VDKR: The difference between guilt and regret is that guilt never faces the wrongdoing straightforwardly. There’s just this strong emotion of “I wish it hadn’t happened. I wish I didn’t do it. I wish I had never gotten angry” or “I wish I didn’t do that embarrassing thing,” and so on. Regret is the opposite of guilt. We acknowledge it, we expose to ourselves that we have done something harmful and how it came about from our ignorance, but we don’t get caught in emotions and story lines. The sense of remorse is not anywhere near as heavy as the “bad me” that guilt produces. As a matter of fact, the sensation of wholehearted remorse is freeing. By applying the view of selflessness, we can see how unhelpful guilty feelings freeze us in our perception of ourselves as “bad me.” When one feels room to open and can see that out of ignorance, not out of an intrinsic “bad me,” one has done something to trouble others, then there’s no hesitation to see that. And there is no hesitation, if it seems beneficial, to apologize.
PC: Thank you. That certainly clarifies a lot for me. Are there other benefits that come from reflecting on guiltlessness?
VDKR: When one realizes guiltlessness within oneself, one feels freer and lighter. The attachment to the self, which we all have, lifts. We also start to work with our minds better. The mind is more agile and flexible, because our intelligence becomes the reference point instead of this self we so desperately grasp onto. Then we can break down our actions more precisely and work with our actions in more creative ways in the future, with more wisdom. In the case of relating to the wrongdoings of others, we see that the nature of their mind is also innocent, guiltless. Ignorance has influenced them and they are blinded and vulnerable. And because they are helpless under the power of ignorance, it is easier for us to generate compassion for them and forgive them as well. It is much easier to do all this when we see the person as innocent rather than guilty and intrinsically bad.
PC: One of the most important aspects of being a teacher is to point out the student’s blind spots. How do you work with this when students have so much trouble seeing their faults?
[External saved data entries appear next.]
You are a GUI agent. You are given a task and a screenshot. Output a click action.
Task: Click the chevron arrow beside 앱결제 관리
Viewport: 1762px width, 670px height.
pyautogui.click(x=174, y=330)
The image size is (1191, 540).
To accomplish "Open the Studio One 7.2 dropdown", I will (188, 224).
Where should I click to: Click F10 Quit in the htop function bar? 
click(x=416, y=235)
VDKR: This is a good question. Ultimately, nothing significant can really take place within the practice or within the student-teacher relationship until the student is ready to see his or her faults without heavy guilt. To the extent that a student wants to do this, he or she is a practitioner. When a teacher points out these dark hidden areas, the ignorance is being addressed and exposed for the student’s benefit, rather than in order to increase a sense of an intrinsic bad self. But a teacher also needs to maintain an awareness of the true identity of the student. The teacher also points out the student’s basic nature so that he or she can identify with his or her own goodness, and not with guilt or defensiveness. Then there is plenty of room to look at the hidden corners that really are fleeting and temporary. Both student and teacher must have an awareness of the student’s blind spots and his or her Buddha-nature.
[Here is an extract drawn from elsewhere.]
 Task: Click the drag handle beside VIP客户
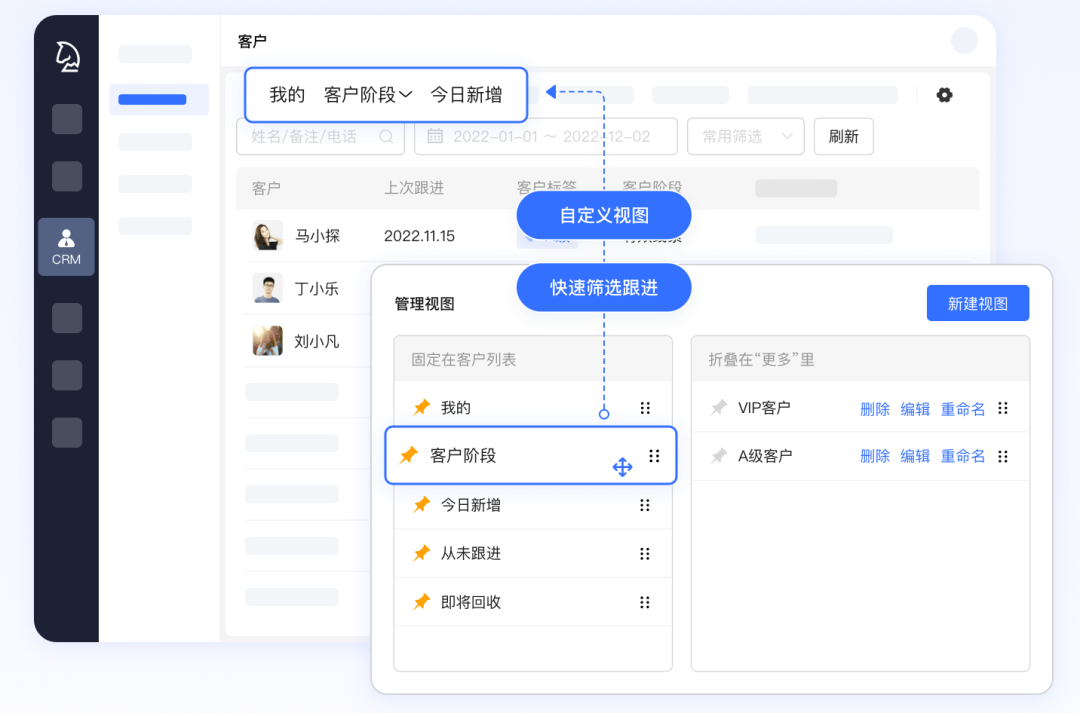point(1002,408)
PC: So the readiness to self-reflect seems to be the key here.
VDKR: The readiness to self-reflect coupled with the greater view of selflessness, which really makes it possible to look. When we are able to do this, all in all, we will become much more carefree, free of struggle.
VDKR: Yes, the struggle is the guilt—not wanting to look. With the view of guiltlessness we can work with wrong or right, did or didn’t. It doesn’t matter. We can feel free to work with that situation without struggle. The mind is more agile because there is more space—space to look without feeling threatened. Once guilt has awakened, it has this extra-strength feeling of intrinsically “bad me.” This is not helpful and not true and not in accord with the way things are. If we bring the view of egolessness to our guilt, it will pop the deep part of our emotional attachment to this intrinsic “bad me.” I feel certain that realizing guiltlessness and selflessness is very helpful for all practitioners.